2018 年 5 巻 p. 49-62
本稿では、コミュニティバスの運行について、受益者負担のバランスを公共と個人のファイナンスの視点から考察する。地方では、路線バスの維持が困難な状況にある。移動手段を確保するために、路線バスの代わりや公共交通機関がない地域の移動手段として、コミュニティバスを自治体で運行する事例が増えてきている。公共交通機関の維持は、行政や民間の投資が必要であるが、それを利用する人々(受益者)の負担も必要である。福井県の市町におけるコミュニティバスの実態調査を行い、他の地域の事例と比較し、行政負担と受益者負担の調和及び今後の展望について提案を行う。

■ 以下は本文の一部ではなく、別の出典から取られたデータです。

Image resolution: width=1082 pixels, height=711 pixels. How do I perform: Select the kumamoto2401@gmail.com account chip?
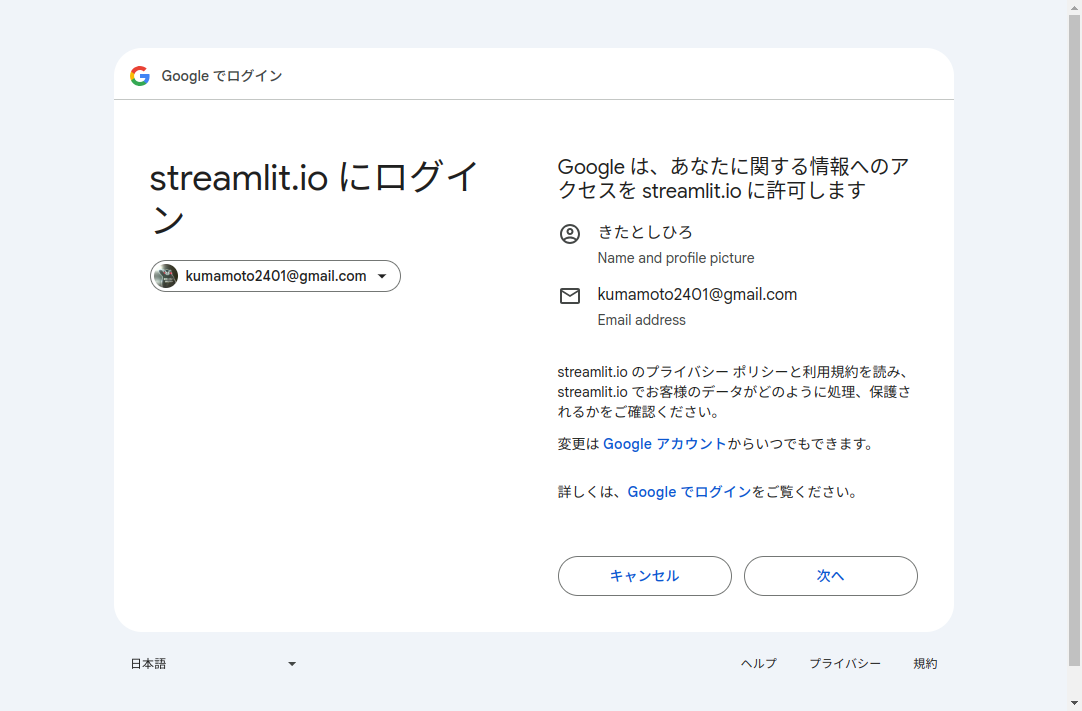[276, 276]
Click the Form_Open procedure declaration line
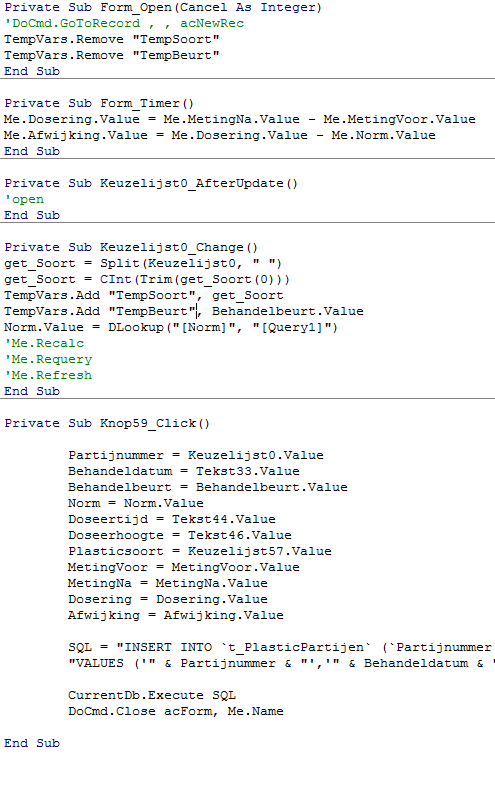495x800 pixels. click(163, 8)
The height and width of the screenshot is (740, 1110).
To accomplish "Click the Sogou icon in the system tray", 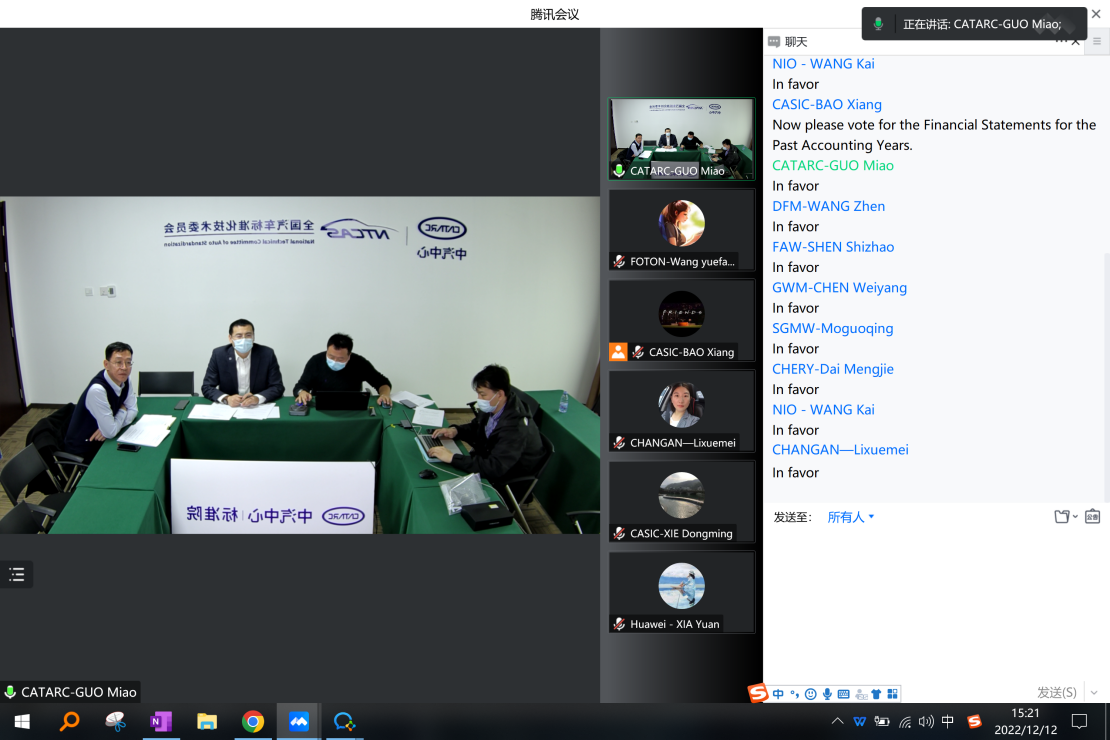I will coord(974,722).
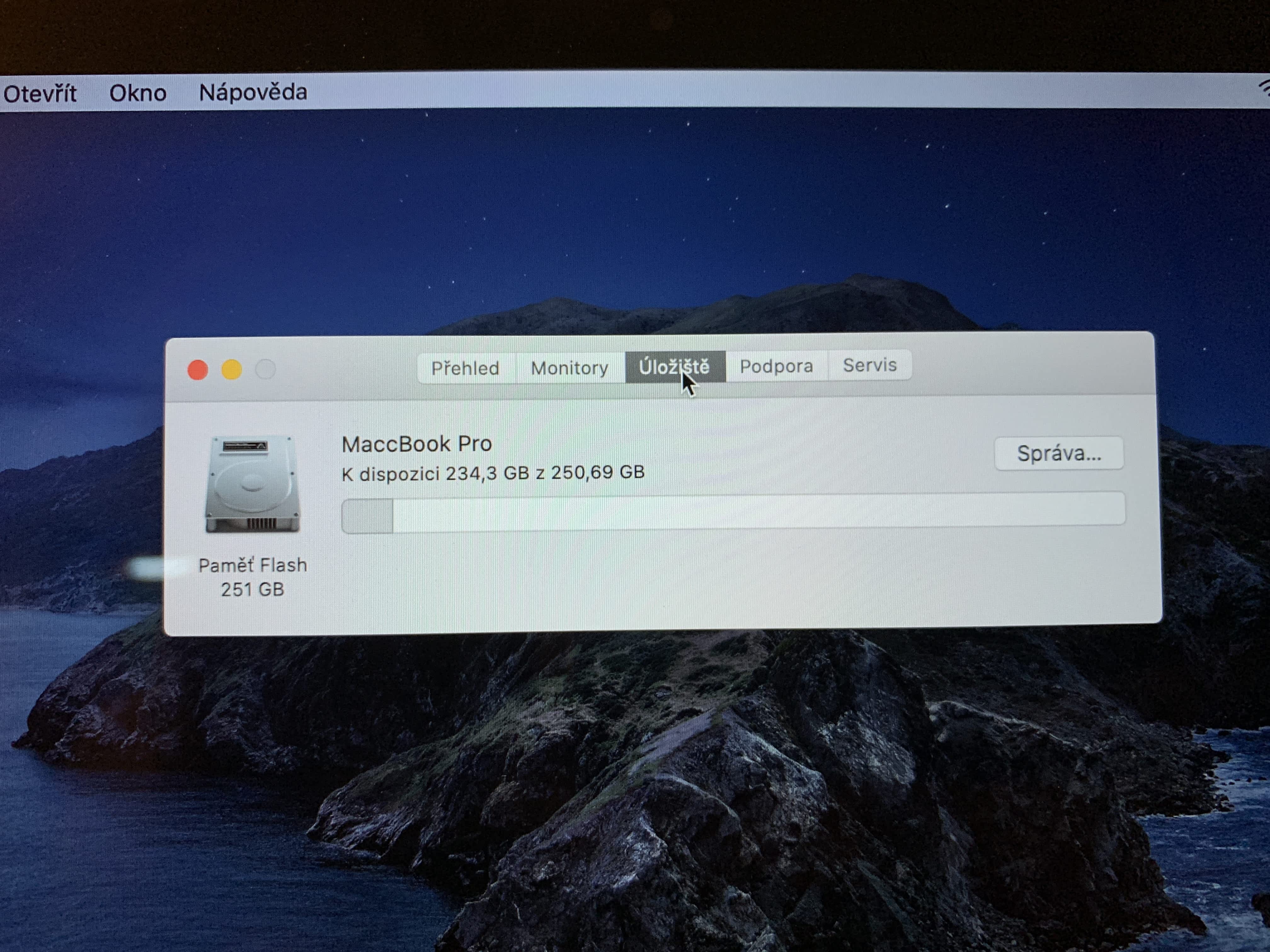Image resolution: width=1270 pixels, height=952 pixels.
Task: Click the grayed-out zoom window button
Action: 265,369
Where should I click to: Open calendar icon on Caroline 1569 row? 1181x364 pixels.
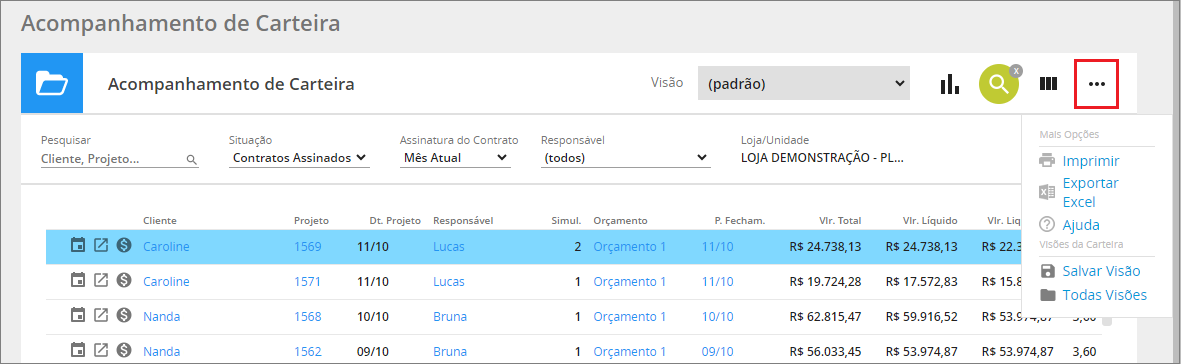[78, 246]
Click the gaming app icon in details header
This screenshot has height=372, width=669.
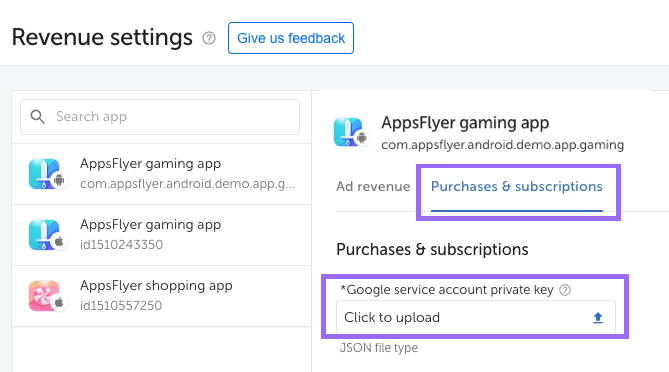[x=351, y=132]
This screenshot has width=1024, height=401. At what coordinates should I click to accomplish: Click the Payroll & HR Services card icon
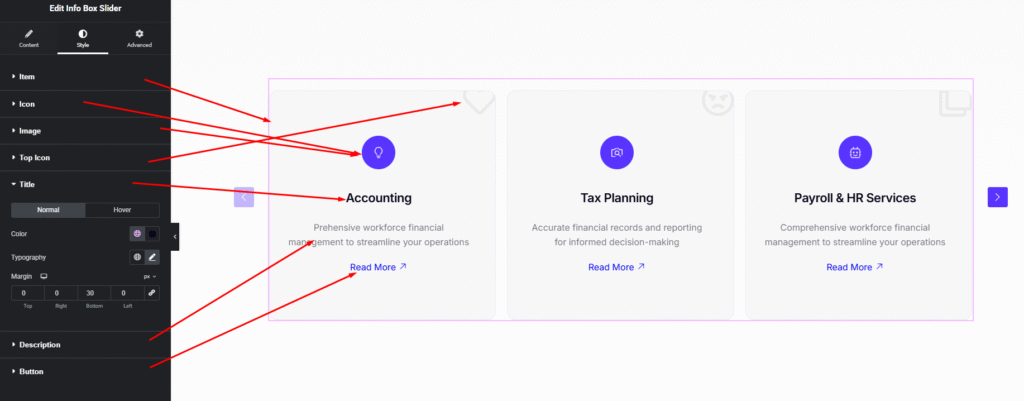[x=855, y=152]
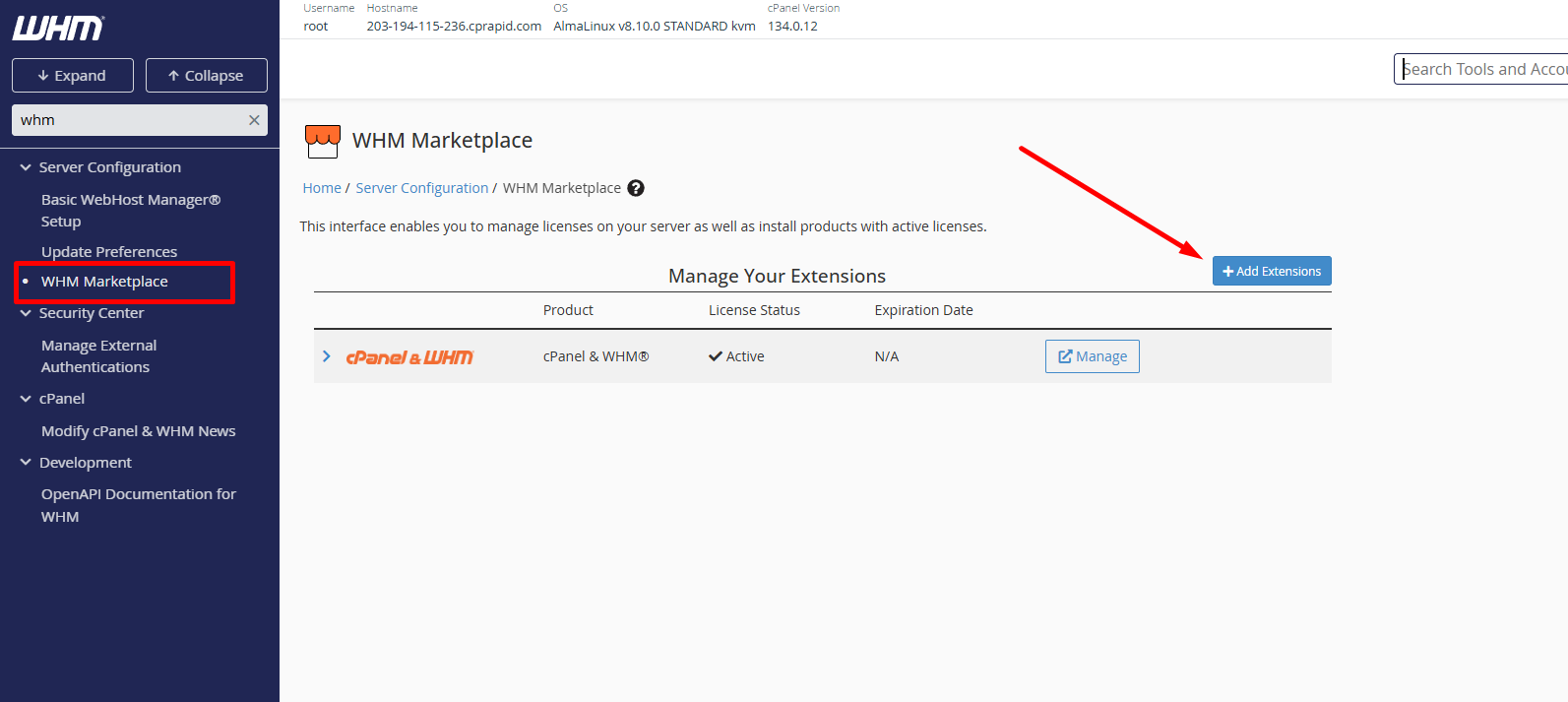Open Basic WebHost Manager Setup

[130, 210]
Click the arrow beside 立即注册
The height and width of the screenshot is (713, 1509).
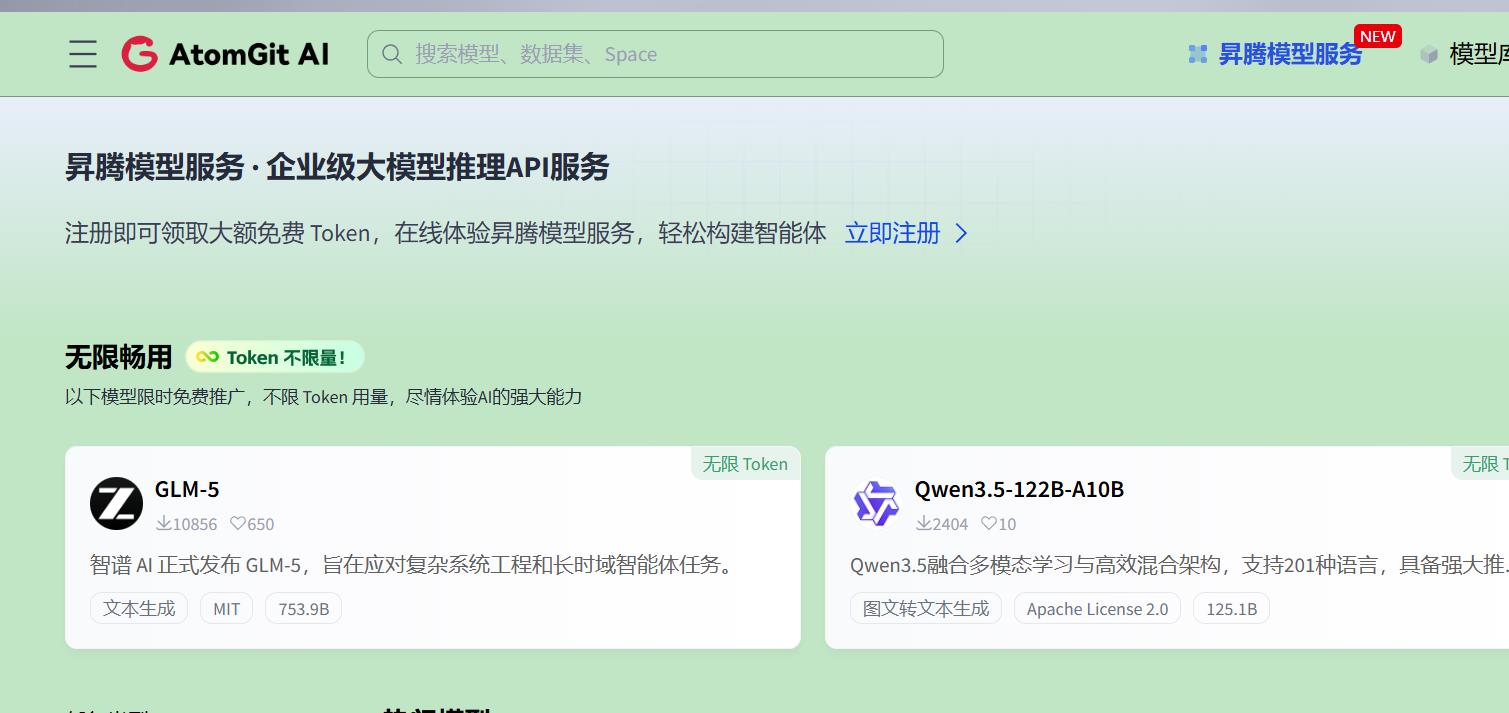(x=961, y=233)
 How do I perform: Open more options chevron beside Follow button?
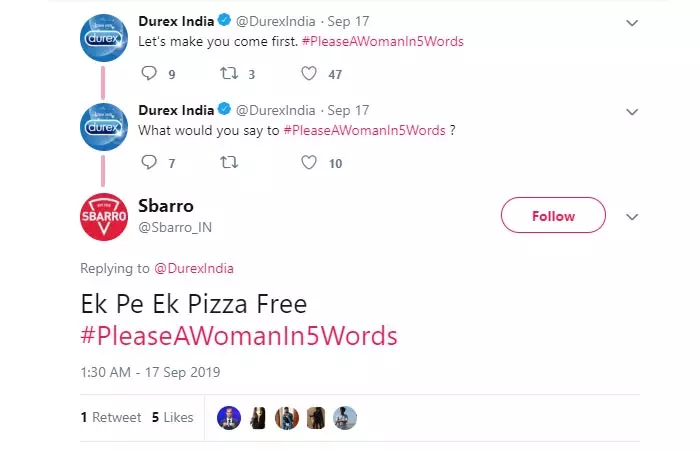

コミュニティバスの運行経費を削減するために、デマンド交通を採用する自治体もあるが、一概に、デマンド交通が効果的とは言えない。市民が地域にとって、コミュニティバスは必要なもので、運行は地域が主体であるという意識の定着が必要である。移動手段の確保が深刻な問題となっている過疎地では、新たな交通手段を模索して、地域住民による合法的なライドシェアが行われている地域もあり、そのような地域では、移動手段の維持は必要不可欠とされている。利用者が運賃を支払うだけでなく、クラウドファンディングによる支援を行うことや自治会費等での負担金を支払ってでも、コミュニティバスを地域に走らせたいと思う政策を行うことが必要である。
市民が自分たちの利便性の向上のために、受益者負担による、地域の交通網の整備を行うこと、まちづくり会社が地域の各事業者、大学等を巻き込んで、産学官金民が連携して課題解決を行うことを提案する。